The container industry has experienced the most profitable two years in shipping history in 2021-22. Right on cue, owners ordered more new containerships than ever before. Even now, as freight rates tumble, they're still ordering more.
"A huge number of new large container ships are going to hit the water at a time of stagnating demand," warned Alphaliner in a recent report. "The market could struggle to absorb all these new ships."
The containership orderbook now stands at 7.1 million TEU, according to Alphaliner shipping analyst Stefan Verberckmoes.
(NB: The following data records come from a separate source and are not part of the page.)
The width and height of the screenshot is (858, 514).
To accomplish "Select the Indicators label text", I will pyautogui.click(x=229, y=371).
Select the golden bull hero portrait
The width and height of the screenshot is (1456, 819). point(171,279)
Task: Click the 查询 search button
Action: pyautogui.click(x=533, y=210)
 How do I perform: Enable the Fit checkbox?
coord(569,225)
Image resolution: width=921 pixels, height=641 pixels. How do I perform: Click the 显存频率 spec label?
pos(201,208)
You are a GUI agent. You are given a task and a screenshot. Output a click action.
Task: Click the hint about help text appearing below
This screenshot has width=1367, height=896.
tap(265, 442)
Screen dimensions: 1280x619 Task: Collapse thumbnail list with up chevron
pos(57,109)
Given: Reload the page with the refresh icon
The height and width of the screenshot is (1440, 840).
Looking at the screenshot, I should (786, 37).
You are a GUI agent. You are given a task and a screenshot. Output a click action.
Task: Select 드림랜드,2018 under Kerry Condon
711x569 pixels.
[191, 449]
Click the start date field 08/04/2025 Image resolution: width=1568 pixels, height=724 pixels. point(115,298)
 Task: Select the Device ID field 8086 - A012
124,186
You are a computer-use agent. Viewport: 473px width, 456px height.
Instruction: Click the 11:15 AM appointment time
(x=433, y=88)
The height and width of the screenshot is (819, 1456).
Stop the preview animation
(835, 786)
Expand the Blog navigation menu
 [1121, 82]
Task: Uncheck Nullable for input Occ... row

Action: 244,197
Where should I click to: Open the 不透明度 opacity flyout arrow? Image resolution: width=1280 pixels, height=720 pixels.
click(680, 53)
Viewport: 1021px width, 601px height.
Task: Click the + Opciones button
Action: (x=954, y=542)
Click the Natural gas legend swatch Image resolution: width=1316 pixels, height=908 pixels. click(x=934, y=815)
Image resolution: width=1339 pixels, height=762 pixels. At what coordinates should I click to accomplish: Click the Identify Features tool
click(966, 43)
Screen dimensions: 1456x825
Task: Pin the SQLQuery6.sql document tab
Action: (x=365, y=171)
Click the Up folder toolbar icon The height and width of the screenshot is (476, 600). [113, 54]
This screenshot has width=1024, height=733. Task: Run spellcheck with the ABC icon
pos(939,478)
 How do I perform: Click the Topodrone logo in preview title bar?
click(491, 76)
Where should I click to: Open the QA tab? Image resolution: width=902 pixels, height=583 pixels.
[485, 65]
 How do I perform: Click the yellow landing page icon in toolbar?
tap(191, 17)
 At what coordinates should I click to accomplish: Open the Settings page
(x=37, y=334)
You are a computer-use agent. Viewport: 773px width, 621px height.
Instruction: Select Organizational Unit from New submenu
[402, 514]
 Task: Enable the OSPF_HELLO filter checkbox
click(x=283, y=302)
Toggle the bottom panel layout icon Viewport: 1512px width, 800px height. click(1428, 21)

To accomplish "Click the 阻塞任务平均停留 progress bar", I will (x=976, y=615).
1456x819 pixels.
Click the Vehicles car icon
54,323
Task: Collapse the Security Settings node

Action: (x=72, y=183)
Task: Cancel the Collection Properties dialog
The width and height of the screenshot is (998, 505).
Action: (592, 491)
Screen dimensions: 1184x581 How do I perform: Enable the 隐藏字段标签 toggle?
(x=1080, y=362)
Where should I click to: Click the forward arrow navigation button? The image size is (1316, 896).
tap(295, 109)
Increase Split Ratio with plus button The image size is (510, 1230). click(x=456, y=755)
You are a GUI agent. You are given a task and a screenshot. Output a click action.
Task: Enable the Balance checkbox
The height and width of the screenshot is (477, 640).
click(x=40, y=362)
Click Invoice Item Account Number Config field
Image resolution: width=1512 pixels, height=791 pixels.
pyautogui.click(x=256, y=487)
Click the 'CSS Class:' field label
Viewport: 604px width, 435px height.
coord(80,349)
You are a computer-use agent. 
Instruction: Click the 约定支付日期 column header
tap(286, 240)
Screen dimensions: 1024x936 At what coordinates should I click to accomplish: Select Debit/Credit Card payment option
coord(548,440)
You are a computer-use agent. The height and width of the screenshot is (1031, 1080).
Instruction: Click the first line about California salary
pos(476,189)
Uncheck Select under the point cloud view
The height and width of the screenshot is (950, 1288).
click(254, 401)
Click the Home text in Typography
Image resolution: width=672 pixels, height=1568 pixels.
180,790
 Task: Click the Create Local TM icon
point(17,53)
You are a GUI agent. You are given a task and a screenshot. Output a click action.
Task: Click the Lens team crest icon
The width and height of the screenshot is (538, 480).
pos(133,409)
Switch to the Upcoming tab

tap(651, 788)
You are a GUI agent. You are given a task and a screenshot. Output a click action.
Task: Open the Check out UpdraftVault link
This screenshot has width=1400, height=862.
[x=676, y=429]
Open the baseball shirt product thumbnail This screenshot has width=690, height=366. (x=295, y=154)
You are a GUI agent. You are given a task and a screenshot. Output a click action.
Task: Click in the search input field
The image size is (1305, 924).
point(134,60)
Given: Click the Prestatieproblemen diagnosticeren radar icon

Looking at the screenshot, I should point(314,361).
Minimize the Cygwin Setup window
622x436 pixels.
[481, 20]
The previous peak was 6.6 million TEU in 2008. At that point, tonnage on order totalled 60 per cent of the capacity of the on-the-water fleet.
Since then, the global fleet has more than doubled, so the current orderbook - a record in absolute capacity terms - represents "only" 30 per cent of existing tonnage, noted Alphaliner.
The majority of tonnage on order will be delivered the next two years: 2.34 million TEU in 2023 and 2.83 million TEU in 2024, compared to around 1.1 million TEU in both 2021 and 2022, said Mr Verberckmoes.
The scale of the upcoming deliveries is unprecedented. Historical delivery data from Clarksons shows that annual fleet growth averaged 970,000 TEU in 2001-20. Deliveries in 2023-24 will be 2.6 times higher than that average.
The previous single-year record for annual growth was 1.7 million TEU in 2014, according to Clarksons data, well below what's to come.
Meanwhile, the current orderbook continues to grow. New orders favour dual-fuel tonnage that can burn both traditional marine bunker fuel as well as liquefied natural gas or methanol. Alphaliner data shows that 29 per cent of capacity on order is dual fuel.
"The jury is still out on whether the market can or cannot absorb this," wrote Alphaliner.
One way to offset this is for carriers to scrap older vessels. Virtually no container ships were scrapped in 2021-22 because freight rates were so high. Carriers "will look to offload as many older, more polluting ships from the market as quickly as they can," predicted Drewry. "Our base forecast includes provision for a near-record level of demolitions in 2023."
But Alphaliner said "it is unlikely that the quantity of 'scrap-able' ships will be enough to offset the supply and demand imbalance. Most certainly, younger vessels will likely need to be torched too, to alleviate the pain."
Carriers could also throttle sailing speed, which would cut fuel costs, reduce emissions and remove effective supply. Another big lever for ocean carriers: They can let existing charters expire to offset newbuild deliveries.
In general, Drewry voiced optimism that the carriers could use various strategies to avoid a wipe-out when the tidal wave of newbuilds hits.
Shipping lines are "entering a period of managed decline," it said. "Following consolidation and alliance restructuring, carriers are better placed now to tackle the 'danger' years than ever before" and to "pull the right capacity levers to ensure a soft landing for the market."